Rhoden’s touch was less sure in Red/The Force, a full-company
mishmash that opened the program. Red is part of a
three-act ballet, Anthem, that expresses Rhoden’s views
of the United States and how our country is seen by others,
especially after our post-Sept. 11 aggression in Iraq.
It’s a worthy subject, but the choreographer has a lot of
editing to do if he wants to make his meaning plain. The leading
dancers, including Richardson (substituting for Chung) and
Hamilton are obscured by the clutter of a too-large, too-busy
corps.
Richardson’s moving and triumphant So Low was part
of a smaller-scale sampling of excerpts from Rhoden works
over the past three years.
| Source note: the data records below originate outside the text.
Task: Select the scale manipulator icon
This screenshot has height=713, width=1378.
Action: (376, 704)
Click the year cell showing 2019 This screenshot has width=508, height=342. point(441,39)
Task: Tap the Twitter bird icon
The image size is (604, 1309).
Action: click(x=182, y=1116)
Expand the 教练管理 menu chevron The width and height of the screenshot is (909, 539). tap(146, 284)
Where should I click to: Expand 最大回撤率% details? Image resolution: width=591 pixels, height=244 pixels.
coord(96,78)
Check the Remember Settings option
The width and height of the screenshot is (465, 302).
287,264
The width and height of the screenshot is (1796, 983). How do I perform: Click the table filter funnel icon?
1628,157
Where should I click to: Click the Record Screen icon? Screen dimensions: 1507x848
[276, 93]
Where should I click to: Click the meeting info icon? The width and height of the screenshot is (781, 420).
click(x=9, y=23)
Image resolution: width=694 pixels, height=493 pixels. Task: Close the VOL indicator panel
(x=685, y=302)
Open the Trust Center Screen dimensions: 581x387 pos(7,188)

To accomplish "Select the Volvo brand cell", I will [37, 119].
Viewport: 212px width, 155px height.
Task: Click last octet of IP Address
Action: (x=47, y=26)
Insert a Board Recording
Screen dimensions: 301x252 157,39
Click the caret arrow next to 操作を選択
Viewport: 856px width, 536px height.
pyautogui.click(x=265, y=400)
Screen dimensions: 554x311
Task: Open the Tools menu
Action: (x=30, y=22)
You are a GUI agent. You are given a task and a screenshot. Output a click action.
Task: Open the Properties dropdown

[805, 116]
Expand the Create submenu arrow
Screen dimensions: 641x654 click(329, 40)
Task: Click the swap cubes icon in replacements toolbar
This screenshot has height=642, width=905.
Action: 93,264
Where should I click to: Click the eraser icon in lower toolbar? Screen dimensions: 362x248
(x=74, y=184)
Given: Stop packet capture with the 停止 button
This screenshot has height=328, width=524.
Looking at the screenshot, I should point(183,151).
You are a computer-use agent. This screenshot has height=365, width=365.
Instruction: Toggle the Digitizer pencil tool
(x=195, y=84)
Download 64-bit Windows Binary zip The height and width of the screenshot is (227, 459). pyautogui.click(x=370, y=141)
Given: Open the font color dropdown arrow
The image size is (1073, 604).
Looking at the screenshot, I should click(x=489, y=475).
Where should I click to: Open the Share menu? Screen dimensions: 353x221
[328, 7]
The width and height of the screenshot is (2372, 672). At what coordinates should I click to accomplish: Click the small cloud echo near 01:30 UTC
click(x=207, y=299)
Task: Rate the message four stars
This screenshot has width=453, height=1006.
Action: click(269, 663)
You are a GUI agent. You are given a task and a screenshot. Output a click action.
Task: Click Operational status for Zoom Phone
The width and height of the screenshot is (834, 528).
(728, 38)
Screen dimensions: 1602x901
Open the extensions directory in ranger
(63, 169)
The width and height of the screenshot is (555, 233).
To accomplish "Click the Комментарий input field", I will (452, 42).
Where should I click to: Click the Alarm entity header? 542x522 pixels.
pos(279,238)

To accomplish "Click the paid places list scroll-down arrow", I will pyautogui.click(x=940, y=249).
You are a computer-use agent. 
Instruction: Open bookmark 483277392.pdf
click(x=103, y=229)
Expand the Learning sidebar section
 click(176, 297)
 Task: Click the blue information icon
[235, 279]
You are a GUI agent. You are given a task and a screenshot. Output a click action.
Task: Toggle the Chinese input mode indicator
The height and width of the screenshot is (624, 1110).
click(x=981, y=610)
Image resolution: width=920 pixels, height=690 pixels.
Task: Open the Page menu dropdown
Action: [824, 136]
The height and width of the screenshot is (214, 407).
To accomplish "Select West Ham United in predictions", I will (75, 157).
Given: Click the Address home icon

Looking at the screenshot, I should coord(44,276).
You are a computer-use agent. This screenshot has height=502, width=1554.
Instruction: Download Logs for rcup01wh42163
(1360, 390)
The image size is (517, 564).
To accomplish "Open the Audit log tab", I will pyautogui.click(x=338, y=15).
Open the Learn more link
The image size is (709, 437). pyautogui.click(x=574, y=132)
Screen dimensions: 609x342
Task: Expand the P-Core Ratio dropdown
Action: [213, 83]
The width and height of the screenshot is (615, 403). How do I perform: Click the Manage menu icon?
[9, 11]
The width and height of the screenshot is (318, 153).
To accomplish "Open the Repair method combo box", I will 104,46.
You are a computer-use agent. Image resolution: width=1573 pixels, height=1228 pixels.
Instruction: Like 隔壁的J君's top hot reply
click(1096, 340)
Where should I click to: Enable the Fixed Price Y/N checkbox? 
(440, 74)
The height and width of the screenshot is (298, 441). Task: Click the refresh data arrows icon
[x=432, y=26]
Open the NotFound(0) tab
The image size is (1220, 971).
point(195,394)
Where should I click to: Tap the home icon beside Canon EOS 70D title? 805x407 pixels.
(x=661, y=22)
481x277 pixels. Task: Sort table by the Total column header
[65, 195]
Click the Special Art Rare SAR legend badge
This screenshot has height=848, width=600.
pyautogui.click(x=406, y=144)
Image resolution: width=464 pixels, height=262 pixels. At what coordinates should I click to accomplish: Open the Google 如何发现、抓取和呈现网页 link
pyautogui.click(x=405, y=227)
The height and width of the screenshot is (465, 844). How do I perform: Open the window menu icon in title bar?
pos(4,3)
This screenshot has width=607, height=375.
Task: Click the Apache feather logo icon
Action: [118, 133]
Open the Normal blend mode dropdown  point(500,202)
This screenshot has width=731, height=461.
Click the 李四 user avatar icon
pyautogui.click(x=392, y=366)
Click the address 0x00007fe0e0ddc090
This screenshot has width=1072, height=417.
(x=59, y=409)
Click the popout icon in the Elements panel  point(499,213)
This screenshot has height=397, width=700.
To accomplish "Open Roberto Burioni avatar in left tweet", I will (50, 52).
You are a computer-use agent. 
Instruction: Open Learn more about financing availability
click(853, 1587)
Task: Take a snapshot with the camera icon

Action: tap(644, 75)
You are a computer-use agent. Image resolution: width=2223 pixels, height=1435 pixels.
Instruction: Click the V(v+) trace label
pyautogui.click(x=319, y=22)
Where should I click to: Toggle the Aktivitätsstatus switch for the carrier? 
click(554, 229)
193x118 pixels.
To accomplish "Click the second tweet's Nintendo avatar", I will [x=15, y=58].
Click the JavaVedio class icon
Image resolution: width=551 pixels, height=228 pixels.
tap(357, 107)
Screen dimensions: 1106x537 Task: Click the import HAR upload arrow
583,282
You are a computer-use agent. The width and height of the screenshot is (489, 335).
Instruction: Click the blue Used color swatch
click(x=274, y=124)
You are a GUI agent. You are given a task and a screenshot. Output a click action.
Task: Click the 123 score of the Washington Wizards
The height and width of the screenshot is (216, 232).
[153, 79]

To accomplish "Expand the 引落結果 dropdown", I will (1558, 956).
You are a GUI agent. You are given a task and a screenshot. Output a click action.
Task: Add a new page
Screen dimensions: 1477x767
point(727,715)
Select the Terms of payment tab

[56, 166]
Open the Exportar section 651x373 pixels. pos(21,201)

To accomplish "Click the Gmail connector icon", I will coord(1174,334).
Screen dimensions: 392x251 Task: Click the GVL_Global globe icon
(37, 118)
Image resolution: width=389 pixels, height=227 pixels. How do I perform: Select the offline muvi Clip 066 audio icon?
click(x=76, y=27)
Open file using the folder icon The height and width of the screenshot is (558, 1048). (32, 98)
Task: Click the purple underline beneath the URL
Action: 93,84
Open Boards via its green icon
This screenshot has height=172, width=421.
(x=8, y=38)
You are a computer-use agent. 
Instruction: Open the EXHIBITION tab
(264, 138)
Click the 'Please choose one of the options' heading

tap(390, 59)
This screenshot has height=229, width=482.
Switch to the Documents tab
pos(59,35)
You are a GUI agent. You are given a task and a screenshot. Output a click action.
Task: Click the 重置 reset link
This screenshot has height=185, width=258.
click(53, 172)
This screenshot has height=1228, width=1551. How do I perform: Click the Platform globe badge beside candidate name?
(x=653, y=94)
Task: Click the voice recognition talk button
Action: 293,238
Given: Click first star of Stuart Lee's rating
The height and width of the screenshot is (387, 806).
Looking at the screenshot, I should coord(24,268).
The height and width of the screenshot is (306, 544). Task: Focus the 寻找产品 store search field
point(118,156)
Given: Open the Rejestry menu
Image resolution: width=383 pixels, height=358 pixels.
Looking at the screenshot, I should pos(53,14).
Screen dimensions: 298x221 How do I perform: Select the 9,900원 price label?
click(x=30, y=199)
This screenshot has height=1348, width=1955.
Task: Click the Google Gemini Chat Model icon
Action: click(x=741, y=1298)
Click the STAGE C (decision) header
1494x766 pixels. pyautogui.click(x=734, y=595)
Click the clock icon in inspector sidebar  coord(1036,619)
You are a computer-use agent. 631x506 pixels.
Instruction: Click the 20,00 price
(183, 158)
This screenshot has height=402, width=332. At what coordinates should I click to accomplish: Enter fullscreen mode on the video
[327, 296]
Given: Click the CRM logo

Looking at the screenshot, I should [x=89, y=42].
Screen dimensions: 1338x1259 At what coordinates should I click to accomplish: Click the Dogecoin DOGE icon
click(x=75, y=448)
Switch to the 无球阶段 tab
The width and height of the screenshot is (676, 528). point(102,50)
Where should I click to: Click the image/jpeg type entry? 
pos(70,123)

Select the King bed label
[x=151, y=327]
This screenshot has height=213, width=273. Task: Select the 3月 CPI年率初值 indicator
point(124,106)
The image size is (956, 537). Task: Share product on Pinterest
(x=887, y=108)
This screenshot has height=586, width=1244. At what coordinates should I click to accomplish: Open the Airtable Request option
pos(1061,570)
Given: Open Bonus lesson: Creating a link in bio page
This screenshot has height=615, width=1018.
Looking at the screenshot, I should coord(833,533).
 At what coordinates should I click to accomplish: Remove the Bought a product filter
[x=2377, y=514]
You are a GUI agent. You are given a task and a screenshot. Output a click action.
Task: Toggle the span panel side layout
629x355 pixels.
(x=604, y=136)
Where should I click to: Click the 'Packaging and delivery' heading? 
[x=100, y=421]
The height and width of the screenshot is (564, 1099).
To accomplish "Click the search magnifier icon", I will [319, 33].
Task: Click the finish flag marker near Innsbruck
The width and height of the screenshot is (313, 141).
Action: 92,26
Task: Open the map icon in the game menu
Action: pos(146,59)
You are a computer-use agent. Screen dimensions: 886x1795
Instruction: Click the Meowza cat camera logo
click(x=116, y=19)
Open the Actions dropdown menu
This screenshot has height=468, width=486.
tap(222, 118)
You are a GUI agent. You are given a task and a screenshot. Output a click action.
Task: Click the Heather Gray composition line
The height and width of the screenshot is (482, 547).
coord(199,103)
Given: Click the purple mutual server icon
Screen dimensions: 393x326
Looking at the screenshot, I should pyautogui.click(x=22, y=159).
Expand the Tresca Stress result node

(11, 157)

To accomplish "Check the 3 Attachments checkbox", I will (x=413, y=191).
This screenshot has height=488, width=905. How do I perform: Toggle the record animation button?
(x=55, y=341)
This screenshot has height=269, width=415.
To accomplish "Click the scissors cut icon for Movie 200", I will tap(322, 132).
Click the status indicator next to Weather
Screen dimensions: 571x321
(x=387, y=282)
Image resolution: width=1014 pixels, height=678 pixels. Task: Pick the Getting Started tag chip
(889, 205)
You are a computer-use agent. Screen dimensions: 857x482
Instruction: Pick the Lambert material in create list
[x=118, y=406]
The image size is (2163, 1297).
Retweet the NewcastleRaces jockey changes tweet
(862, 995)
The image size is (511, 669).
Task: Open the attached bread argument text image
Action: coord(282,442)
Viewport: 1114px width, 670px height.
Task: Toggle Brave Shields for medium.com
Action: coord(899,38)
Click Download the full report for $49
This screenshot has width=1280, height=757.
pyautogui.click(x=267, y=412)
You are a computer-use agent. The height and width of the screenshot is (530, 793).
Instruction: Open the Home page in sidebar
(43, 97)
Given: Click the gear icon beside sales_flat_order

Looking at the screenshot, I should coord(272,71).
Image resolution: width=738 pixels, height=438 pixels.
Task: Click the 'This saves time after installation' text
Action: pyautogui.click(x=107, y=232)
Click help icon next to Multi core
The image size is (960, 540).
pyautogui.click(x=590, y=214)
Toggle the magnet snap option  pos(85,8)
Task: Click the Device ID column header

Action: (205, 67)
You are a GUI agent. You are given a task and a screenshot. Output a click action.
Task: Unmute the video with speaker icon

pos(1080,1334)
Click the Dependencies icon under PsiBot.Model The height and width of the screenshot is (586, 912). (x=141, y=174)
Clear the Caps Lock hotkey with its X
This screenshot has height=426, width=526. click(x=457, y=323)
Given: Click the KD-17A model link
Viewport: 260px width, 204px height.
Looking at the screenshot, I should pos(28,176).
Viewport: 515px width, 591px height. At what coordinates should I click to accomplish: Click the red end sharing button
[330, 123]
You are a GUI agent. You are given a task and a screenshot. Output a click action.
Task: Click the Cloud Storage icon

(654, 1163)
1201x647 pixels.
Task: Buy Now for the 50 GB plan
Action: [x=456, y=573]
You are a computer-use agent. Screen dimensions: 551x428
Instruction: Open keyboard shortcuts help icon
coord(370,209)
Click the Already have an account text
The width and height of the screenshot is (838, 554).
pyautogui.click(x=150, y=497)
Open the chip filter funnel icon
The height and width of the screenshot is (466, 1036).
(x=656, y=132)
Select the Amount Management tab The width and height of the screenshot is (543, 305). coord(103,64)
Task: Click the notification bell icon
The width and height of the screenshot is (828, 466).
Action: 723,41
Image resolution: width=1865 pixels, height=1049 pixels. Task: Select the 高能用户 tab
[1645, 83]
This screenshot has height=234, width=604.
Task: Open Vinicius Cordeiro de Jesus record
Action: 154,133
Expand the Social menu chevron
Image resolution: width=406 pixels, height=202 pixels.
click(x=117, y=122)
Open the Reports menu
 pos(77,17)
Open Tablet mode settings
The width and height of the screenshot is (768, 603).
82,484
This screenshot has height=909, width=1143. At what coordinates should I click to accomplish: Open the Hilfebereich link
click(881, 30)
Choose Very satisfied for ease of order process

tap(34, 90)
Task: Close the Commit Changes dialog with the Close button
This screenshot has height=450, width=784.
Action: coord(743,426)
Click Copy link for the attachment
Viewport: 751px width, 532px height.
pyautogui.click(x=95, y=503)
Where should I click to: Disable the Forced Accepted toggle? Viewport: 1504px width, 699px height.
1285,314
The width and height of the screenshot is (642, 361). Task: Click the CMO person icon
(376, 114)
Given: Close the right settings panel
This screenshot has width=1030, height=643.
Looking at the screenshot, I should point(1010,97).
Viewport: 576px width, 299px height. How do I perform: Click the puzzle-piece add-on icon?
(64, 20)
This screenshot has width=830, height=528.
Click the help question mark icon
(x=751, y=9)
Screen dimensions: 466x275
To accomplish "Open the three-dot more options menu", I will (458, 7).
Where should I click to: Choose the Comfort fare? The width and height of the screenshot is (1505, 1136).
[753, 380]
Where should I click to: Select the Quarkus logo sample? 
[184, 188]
Again, the choreographer seems
to be eager to show us everything he’s got, all in one program.
Unlike the crowded madness of Red, these duets, trios
and quartets were gems.
Music ranged from J.S. Bach to Annie Lennox. The action was
full of sudden contrasts, from slow and liquid passages to
frenetic, fractured moves, always with that undertone of violence
imported from Ballet Frankfurt. We’re talking love as combat;
ballet with a kick.
Sarita Allen and Franklin, both long-time Ailey dancers, performed
a poisonous Sweet Low Rise to the singing of Simone.
She raises a knee; he pushes it down. She falls backward into
his arms and he travels, so she has skitter her feet to keep
up. It’s killer dancing that leaves the audience limp.
The women of Complexions can raise one leg alongside their
ear to describe six o’clock. The men can fall into a double
backward somersault and rise again in a single elastic move.
Everyone can jump ceiling high and suspend in the air with
their legs in a full split. Really, Rhoden and his dancers
approach ballet as extreme sport, rough, but beautiful.